LISTED RECORDS —
§ §

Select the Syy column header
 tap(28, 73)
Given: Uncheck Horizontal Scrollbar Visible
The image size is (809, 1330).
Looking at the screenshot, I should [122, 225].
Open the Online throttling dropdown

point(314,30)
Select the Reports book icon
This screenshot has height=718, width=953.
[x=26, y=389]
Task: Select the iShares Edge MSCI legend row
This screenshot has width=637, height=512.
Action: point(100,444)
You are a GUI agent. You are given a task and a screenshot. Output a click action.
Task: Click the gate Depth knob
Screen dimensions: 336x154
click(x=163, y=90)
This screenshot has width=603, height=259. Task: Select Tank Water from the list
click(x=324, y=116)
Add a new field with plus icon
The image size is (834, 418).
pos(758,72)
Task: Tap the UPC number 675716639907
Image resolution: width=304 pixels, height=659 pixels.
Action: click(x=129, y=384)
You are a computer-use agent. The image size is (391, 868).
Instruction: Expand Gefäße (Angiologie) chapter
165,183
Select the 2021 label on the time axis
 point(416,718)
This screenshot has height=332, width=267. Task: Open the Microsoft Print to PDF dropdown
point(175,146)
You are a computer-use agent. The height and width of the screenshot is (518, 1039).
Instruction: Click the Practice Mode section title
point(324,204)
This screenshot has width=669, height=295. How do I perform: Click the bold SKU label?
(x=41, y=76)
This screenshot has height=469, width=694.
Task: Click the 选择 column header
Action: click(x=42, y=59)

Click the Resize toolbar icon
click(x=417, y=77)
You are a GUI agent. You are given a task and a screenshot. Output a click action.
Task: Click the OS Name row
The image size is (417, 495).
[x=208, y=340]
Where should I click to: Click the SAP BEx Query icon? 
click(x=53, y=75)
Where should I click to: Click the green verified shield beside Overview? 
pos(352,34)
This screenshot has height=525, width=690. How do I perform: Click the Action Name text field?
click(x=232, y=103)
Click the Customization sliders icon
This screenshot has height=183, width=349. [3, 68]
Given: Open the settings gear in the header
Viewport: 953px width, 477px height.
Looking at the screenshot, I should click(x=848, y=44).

§ §

EXERCISE PROMPT — Return all lines from the data above with "agent" in them.

SOLUTION TO THIS EXERCISE —
You are a GUI agent. You are given a task and a screenshot. Output a click action.
You are a computer-use agent. The image size is (391, 868).
You are a computer-use agent. The height and width of the screenshot is (518, 1039).
You are a GUI agent. You are given a task and a screenshot. Output a click action.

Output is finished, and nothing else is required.